Tapi kalau kelinci boleh libur sebagai kelinci, kenapa manusia kok nggak boleh libur sebagai manusia? Di daerah Jawa Barat misalnya, ada kelinci yang makannya tak lagi sayur-mayur, tapi ikan pindang. Pemiliknya kebetulan penjual ikan. Sejak masa kanak-kanak, kelinci ini sudah terbiasa dengan sisa pindang yang nggak laku.

Di suatu kebun binatang tak jauh dari Jakarta, beberapa macannya kurus-kurus. Pasalnya, pengelola kebun binatang kekurangan dana. Daging terlalu mahal. Seringkali raja hutan itu harus libur sebagai raja hutan dengan dikasih sayur dan dimakan pula.

Sedangkan manusia tetap saja tak boleh libur apalagi mbolos sebagai manusia. Mutilasi kini kembali marak. Tak bisa tersangkanya bela diri, “Maaf Pak Polisi, waktu motong-motong mayat itu saya sedang mengajukan cuti sebagai manusia…Sekarang sih saya sudah masuk kerja lagi sebagai manusia …jadi sori aja ya beh.”

Dan jika betul terjadi kecurangan dalam bentuk apa pun pada pemilu presiden kali ini, sekali lagi jika betul, biang keladi atau biang keroknya nggak bisa bikin pleidoi, “Waduh nggak boleh ngadalin pemilu gimana sih kalian, kan waktu pemilu itu presiden, wakil presiden dan para menteri mengajukan cuti untuk kampanye..nah aku juga ikut-ikutan cuti, tapi saya mengajukan perlop sebagai manusia…”

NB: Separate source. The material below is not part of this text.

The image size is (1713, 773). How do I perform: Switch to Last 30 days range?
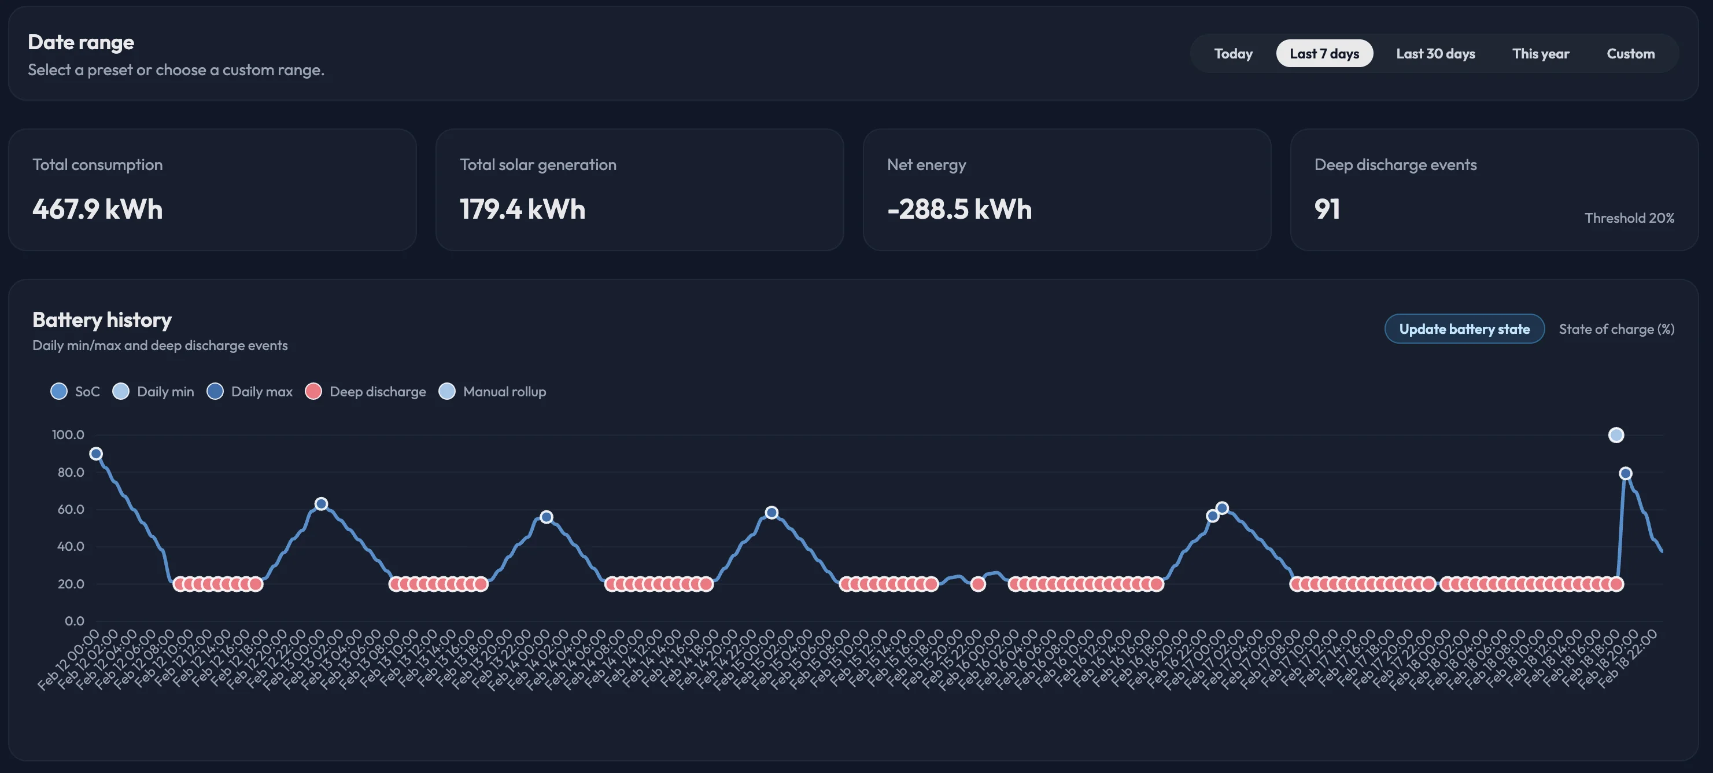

Pembelaan ataupun pleidoi semacam itu tetap tidak bisa diterima oleh hakim, polisi, jaksa dan lain-lain jika lembaga dan sistem peradilan tidak memihak.

Pendek kata, kita tak boleh cuti sebagai manusia, tapi boleh sekadar cuti dari cara umum berpikir sebagai manusia. Misalnya, apa boleh buat, menanggapi zaman edan ini, supaya sampeyan ndak stres, sekali-sekali liburlah dari pikiran bahwa kelinci itu herbivora dan macan itu carnivora. Ndak selamanya kayak gitu kok.

Liburlah dari pikiran “kasih ibu sepanjang jalan, kasih anak sepanjang galah…” supaya kita nggak stres melihat kenyataan begitu banyak bayi saat ini yang dibuang oleh ibunya.

Liburlah dari pikiran “Sekolah gratis di mana-mana” seperti sering diumumkan Cut Mini di layar kaca karena kenyataannya kita para orangtua masih harus bayar ini itu…

Jadi kita nggak stres, libur dengan cara kita sendiri, seperti anak-anak kita mengisi liburannya dalam versi mereka sendiri dengan nonton film King dan Garuda di Dadaku.